The United States of America runs a similar unique identification programme like that of Aadhaar called the Social Security Number (SSN). However, its specifications are internally different from that of Aadhaar. The SSN provides every citizen of the US with a unique number which requires only an ID proof. The unique number is stored independently and is matched to the name only in case of security purposes. Further, the SSN is restricted only to the federal agencies of the US and is prohibited from usage in the commercial and private areas.[17] The SSN is a much better format of a unique identification process in terms of data security. The United States have over the years, tried to restrict the use of SSN only to federal agencies[18] as it is only for the purpose of identification which is in contrast to the Indian government’s constant efforts for increasing its usage.

Conclusion

The Aadhaar Act has deep-rooted issues attached to it when it comes to breach of security and ultimately privacy. There are other alternatives to implement Aadhaar which might make it a justified, clean and a clear programme. Digital India is now being more and more promoted and implemented in the country than ever before, which is also a given of the government. Lack of stringent privacy laws like that in the US provides a leeway for misuse and inefficiency in implementation of data security. The government’s stance and defence in the matter is always focussed towards the objective of evasion of corruption by implementing linkage of unique identification to PAN, Income Tax matters, banks, etc. to avoid crimes such as tax frauds. Howsoever, the objective is of crucial importance, the privacy of citizens is of supreme importance as privacy is now a fundamental right in India.

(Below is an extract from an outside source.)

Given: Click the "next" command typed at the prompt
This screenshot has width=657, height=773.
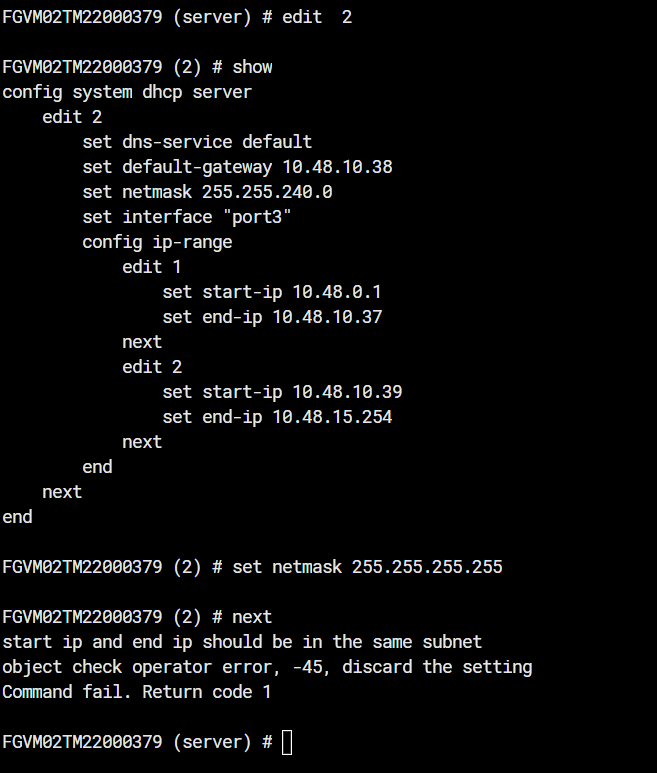Looking at the screenshot, I should click(252, 617).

Further, the motive of the government to eradicate corruption becomes an irony when corruption occurs in the Aadhaar procedure itself as due to the urgent necessity of having an Aadhaar number (result of the measures of the government) and slow pace of enrolment, citizens are forced to bribe operators in the enrolment centres.[19] Well-structured programmes like the SSN with the only purpose of identification provides a better framework for privacy implementation in the country. There needs to be an efficient and unbiased model of the unique identification programme for it to serve both the purposes of identification as well as privacy because the latter is not liable to be traded as fundamental rights directly link to the status of democracy in a country.

LawSikho has created a telegram group for exchanging legal knowledge, referrals and various opportunities. You can click on this link and join:  

https://t.me/joinchat/J_0YrBa4IBSHdpuTfQO_sA 

References

[1] Justice KS Puttaswamy (Retd.) and Anr. vs Union of India and Ors., Writ Petition (civil) no. 494 of 2012, Supreme Court of India.

[2] Section 139 AA, Income Tax Act, 1961.

[3] Kiran Rathee , Govt plans to link driving licence with Aadhaar, Business Standard (Sept 16 2017, 01:31 IST ), http://www.business-standard.com/article/economy-policy/govt-plans-to-link-driving-licence-with-aadhaar-117091600042_1.html

[4] Legal Correspondent, Supreme Court counters push for Aadhaar, The Hindu (Apr 7 2017, 13:57 IST), http://www.thehindu.com/news/national/aadhaar-cannot-be-mandatory-for-welfare-schemes-supreme-court/article17671381.ece.

[5] See 2.

[6] First Post Staff, SC blasts centre over making Aadhaar mandatory, First Post (Apr 21 2017, 12:34 IST), http://www.firstpost.com/india/supreme-court-blasts-centre-over-making-aadhaar-mandatory-says-it-was-supposed-to-be-optional-3396326.html.

[7] IANS, Rajya Sabha returns Aadhaar bill to Lok Sabha with amendments, The Hindustan Times (Mar 16 2016, 18:38 IST), http://www.hindustantimes.com/india/rajya-sabha-returns-aadhaar-bill-to-lok-sabha-with-amendments/story-uCVCaTLOVVyOVwrHqEuOSI.html.

[8] Express News Service, Aadhaar bill is through after Opposition scores a few brownie points, The Indian Express (Mar 17 2016, 04:47 IST), http://indianexpress.com/article/india/india-news-india/rajya-sabha-returns-Aadhaar-bill-to-lok-sabha-with-oppn-amendments.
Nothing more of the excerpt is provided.